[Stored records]

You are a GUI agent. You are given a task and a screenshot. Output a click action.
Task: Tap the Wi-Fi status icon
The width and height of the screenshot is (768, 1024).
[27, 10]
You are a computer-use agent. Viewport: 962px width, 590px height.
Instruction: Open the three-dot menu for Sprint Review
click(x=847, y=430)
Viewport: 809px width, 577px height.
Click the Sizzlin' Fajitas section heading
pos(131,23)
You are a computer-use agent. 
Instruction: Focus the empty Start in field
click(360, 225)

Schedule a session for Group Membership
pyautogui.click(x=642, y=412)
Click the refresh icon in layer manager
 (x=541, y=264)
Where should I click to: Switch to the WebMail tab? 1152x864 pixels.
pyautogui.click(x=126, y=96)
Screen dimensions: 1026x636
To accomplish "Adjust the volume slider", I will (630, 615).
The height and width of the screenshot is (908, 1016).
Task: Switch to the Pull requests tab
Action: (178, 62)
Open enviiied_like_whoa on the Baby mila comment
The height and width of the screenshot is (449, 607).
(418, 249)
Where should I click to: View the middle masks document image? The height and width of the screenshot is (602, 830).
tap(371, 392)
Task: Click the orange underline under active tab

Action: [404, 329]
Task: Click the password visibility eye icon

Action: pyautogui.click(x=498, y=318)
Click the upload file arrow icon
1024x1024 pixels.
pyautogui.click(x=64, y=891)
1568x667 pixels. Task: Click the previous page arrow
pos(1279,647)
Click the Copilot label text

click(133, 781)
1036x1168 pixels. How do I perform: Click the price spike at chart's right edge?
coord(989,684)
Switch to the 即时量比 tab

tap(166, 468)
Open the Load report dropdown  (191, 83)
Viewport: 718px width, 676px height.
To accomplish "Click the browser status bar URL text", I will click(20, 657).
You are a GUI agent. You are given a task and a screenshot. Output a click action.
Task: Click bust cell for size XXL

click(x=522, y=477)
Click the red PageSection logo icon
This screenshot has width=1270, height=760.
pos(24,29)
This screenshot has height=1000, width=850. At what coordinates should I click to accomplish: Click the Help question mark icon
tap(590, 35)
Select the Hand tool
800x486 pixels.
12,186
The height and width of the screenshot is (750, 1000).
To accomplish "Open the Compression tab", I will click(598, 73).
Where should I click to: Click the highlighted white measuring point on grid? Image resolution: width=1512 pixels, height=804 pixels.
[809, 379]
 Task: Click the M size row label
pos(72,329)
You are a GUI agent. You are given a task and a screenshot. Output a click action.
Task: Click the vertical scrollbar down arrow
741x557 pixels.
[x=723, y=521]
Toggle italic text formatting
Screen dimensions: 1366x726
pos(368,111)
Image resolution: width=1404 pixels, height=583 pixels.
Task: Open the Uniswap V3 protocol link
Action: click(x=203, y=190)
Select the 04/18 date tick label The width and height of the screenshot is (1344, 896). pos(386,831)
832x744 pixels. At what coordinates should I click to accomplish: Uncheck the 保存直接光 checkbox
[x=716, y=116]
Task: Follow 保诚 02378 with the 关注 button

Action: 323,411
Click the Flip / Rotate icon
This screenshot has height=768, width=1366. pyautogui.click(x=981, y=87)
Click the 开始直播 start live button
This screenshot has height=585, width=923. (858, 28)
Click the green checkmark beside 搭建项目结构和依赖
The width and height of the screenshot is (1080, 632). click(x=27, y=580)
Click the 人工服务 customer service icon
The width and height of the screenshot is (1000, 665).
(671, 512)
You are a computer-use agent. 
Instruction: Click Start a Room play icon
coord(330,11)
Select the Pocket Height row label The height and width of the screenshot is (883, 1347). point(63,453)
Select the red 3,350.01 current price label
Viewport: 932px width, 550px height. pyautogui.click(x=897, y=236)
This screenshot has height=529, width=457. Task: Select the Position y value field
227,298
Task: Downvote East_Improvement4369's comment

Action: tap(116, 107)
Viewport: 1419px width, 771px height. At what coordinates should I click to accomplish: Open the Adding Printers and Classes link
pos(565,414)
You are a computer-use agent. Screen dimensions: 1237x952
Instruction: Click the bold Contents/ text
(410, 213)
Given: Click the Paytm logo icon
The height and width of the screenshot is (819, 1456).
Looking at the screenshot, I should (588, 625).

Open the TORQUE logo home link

== Work item ==
Filter the entries above down to the lines that contain the word "logo".

== Solution to the exercise ==
Click the red PageSection logo icon
Given: Click the Paytm logo icon
Open the TORQUE logo home link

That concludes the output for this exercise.